I have another item for the list:
Be able to tag stories with more than just a single point or set of coordinates. Be able to define regions that a story affects, either by clicking and dragging a square, or maybe being able to select entire cities/counties/states at a time.
I look forward to the further posts.
Gary
(This is a demonstration. If this were an actual use of the related content module, forthcoming by Agaric Design Collective and funded by a Knight News Challenge grant, connecting two blog posts like that will take just a click or two.)
This is exactly what we're doing with Mapufacture (http://mapufacture.com). It's a personalizable, geospatial aggregation system.

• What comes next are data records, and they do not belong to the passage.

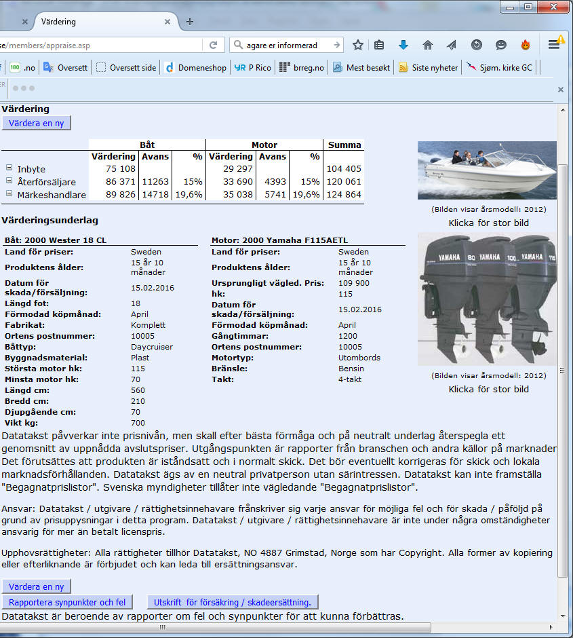Image resolution: width=573 pixels, height=638 pixels.
Task: Open the Domeneshop bookmark
Action: [x=195, y=68]
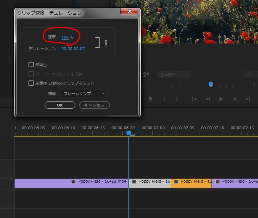Click the キャンセル button

pyautogui.click(x=95, y=105)
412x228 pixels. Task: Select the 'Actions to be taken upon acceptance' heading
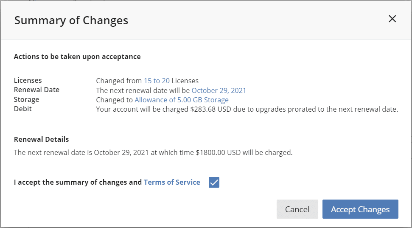pos(77,56)
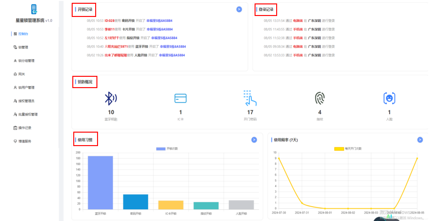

Users can define their areas of interest, add the sources or searches of items they want to their 'map' and then they will get continuously updating local news. They can even add their own feeds from blogs, news agencies, media portals.
Users can then subscribe to the RSS feed, or KML for viewing in Google Earth, or even access on their mobile phone.
Users then have an "atlas" of all the maps they've created and can share them with others.
How about:
A portable, standardized format for geotagging metadata, which can be embedded in most data formats.
There's already a scheme for this that's specific to JPEG images, but so far as I can tell, but that's about it. Having some way of tagging audio files, for example, would be useful, especially if it was in a form that could be placed into most media types' "comment" metadata.
I would like to suggest another bullet item for your list.
Types of Media -
• Video (HD & NTSC Streaming)
• Pure Audio
• Text
• Photo Essays
• Hypermedia meaning all the above in one
When I search for news the topic and location is important but so is the format it is delivered.
I like your vision.
I realize this is an ancient and fossilized discussion thread by internet standards now, but nonetheless I'll mention here in case anyone is looking at geotagging audio or other files:
Most file types that support metadata at all seem to have room for small arbitrary pieces of text.
The "vorbiscomment" metadata format used by audio and video packaged in "ogg" containers includes a documented recommendation for geotagging in the form "GEO_LOCATION=(decimal latitude);(decimal longitude);([optional]elevation)"
That should be short, simple, human-readable AND machine-parseable enough to be embedded as a line of text in just about any other kind of file metadata. (For ancient MP3 files, the id3v2 specification has a "TXXX" frame for this sort of thing.)